Every Valentine’s Day, the Animal Liberation Orchestra tries to land at SOhO Restaurant & Music Club for the central date of its Tour D’Amour, a “love themed tour” that the band embarks on every year during the month of February. Tonight, the quartet will do just the same for its fourteenth Tour D’Amour, performing a setlist that mixes its back catalogue with songs from its latest release, the four-song EP “Creatures Vol. 2: Fire.” Be it numbers from its latest recording or songs from earlier in the band’s 22-year history, bass player Steve Adams told the News-Press that his group’s songbook is “probably all love songs in one way or another.”
“I think most of our songs come from a place of love and trying to understand the world and ourselves,” he said.
Among the many subjects the band has written about from this place of love is music itself. One of Mr. Adams’ favorite ALO songs to perform live is “I Love Music,” a track that the band recorded with singer-songwriter Jack Johnson, who graduated from UCSB in the same class as Mr.

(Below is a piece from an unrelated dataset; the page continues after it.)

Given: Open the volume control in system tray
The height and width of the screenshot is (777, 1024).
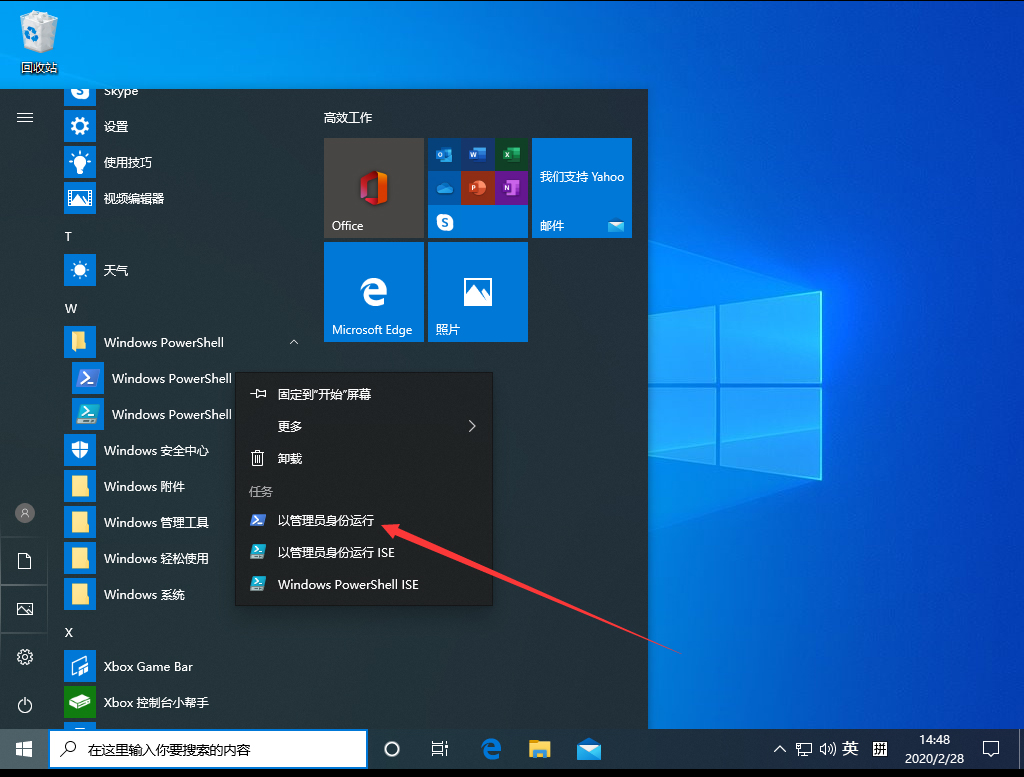Looking at the screenshot, I should [x=826, y=748].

Adams, keyboardist Zach Gill, and guitarist Dan “Lebo” Lebowitz. As three-fourths of the band’s lineup attended college in Santa Barbara and Mr. Gill currently resides in Goleta, Mr. Adams said the today’s gig is something of a “homecoming” for ALO.

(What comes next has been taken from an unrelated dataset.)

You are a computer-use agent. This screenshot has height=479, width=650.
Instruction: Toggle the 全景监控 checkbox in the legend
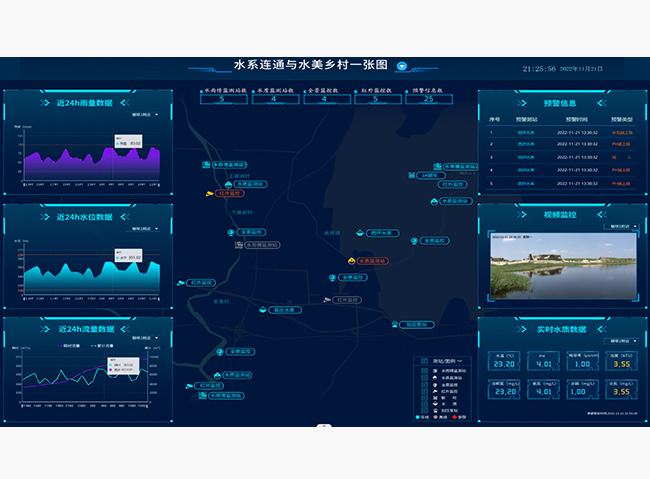click(425, 384)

This Tour D’Amour will be the third to feature current ALO drummer Ezra Lipp, who replaced the band’s longtime drummer Dave Brogan in 2018. With the exception of Mr. Lipp, ALO’s members have known each other since they were junior high school kids in the Bay Area. There, they played in a band throughout their teenage years and decided to continue their group at college when they all got into UCSB, going by the band name Django for most of their years at the university.

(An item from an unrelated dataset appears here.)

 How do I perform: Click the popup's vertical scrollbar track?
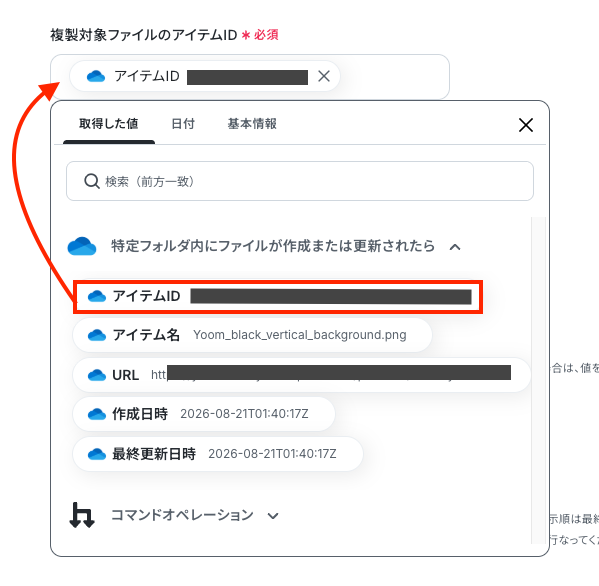pyautogui.click(x=539, y=380)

In one of the other dormitories on the college campus, there lived the members of another band called Soil, which included future singer-songwriter superstar Jack Johnson. Though it wasn’t something Mr. Adams and his bandmates requested, their dorm mates pitted Django against Soil, and Mr. Johnson’s dorm mates pitted Soil against Django. When the two bands finally met however, the future ALO members and Mr. Johnson hit it off, starting a frienship that would become rekindled after they all graduated school in 1998. To this day, Mr. Gill also plays keys in Mr. Johnson’s backing band and each ALO album since 2006’s “Fly Between Falls” has been released on Mr. Johnson’s record label, Brushfire Records.
During Mr. Adams’ last year at UCSB, he and his bandmates made one major change to the band by changing the name from Django to Animal Liberation Orchestra. As the bassist recalled, he, Mr. Gill, and Mr. Lebowitz were all students in UCSB’s music department and played in various orchestras so they decided to give their group a name that was akin to that of one of their school ensemble’s, but with a bit of college-aged playfulness.
“We just thought it would be fun to have a quirky version of that,” he said.
He added that a band’s name especially sounds funny when that group is just starting out.
“I’m sure if you said ‘The Beatles’ to someone before The Beatles were famous, they’d think, ‘Oh, that’s kind of a funny name,’” he said.
Though ALO has played most of the songs from “Creatures Vol. 2: Fire” like “Ridin’” and “Baby Blind Spot” in a live setting, Mr. Adams remarked that as of his conversation with the News-Press the band had not yet performed the song “Fish Eye Lens.” Though he couldn’t say for sure, he expects the song may get unveiled to the Santa Barbara audience tonight. After hearing these new tunes mixed in with songs they’ve accumulated over the past two decades, Mr. Adams hopes their long-time fans leave the show with fond, nostalgic feelings.
Tickets for ALO’s gig at SOhO tonight cost $30 and can be purchased online at www.sohosb.com. The show starts at 9 p.m. and doors to the venue open at 7 p.m. SOhO Restaurant & Music Club is located at 1221 State St Ste. 205.